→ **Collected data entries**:
—————

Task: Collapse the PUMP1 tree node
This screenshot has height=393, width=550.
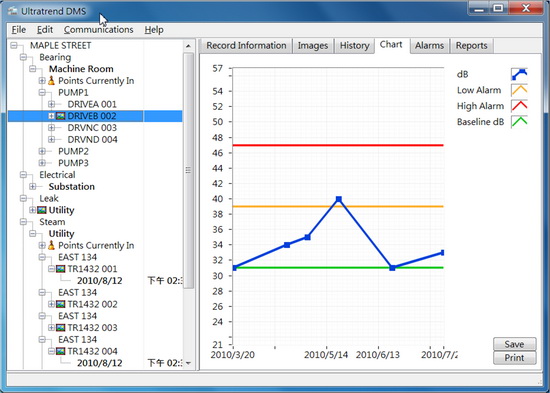Action: pyautogui.click(x=42, y=93)
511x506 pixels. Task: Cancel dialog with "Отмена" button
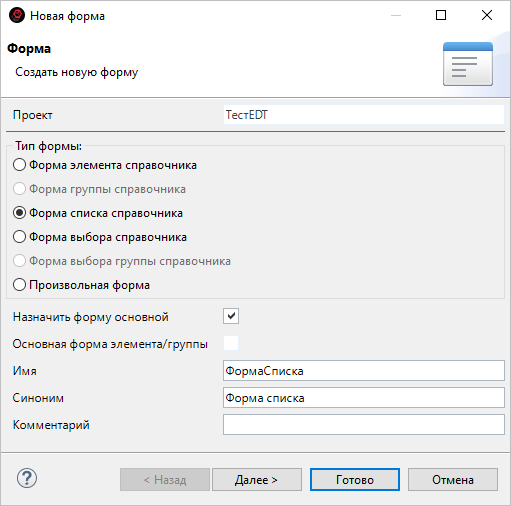(x=453, y=480)
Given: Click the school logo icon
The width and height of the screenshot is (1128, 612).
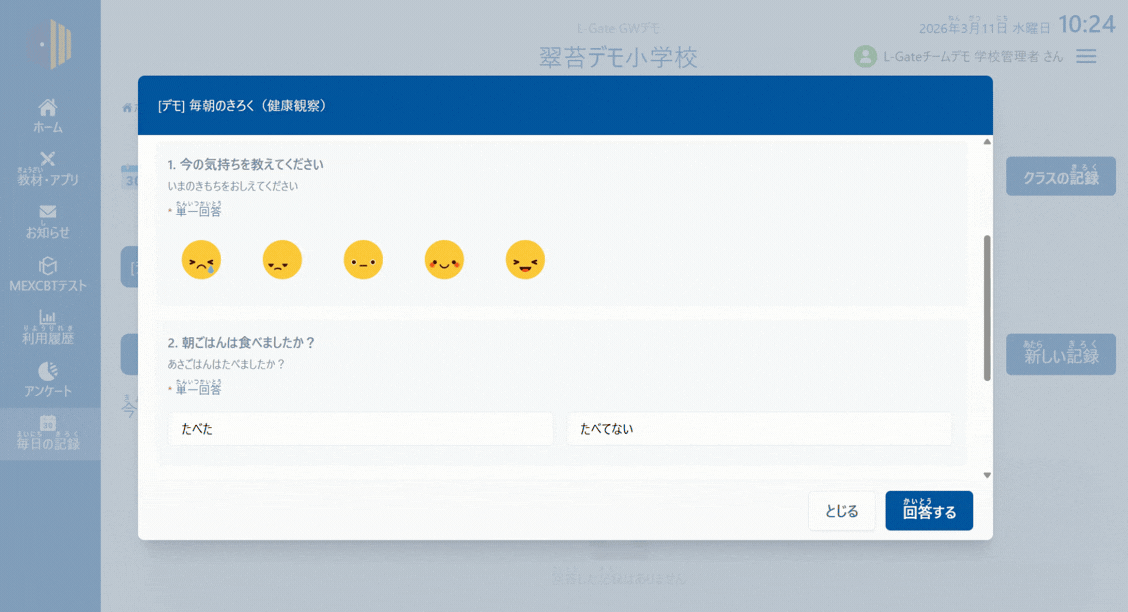Looking at the screenshot, I should [50, 45].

—————

→ **About this exercise**:
What you return should be the entries from above, unchanged and without their images.

→ **Result of this task**:
Task: Collapse the PUMP1 tree node
This screenshot has height=393, width=550.
Action: pyautogui.click(x=42, y=93)
511x506 pixels. Task: Cancel dialog with "Отмена" button
(x=453, y=480)
Given: Click the school logo icon
The width and height of the screenshot is (1128, 612).
Looking at the screenshot, I should [50, 45].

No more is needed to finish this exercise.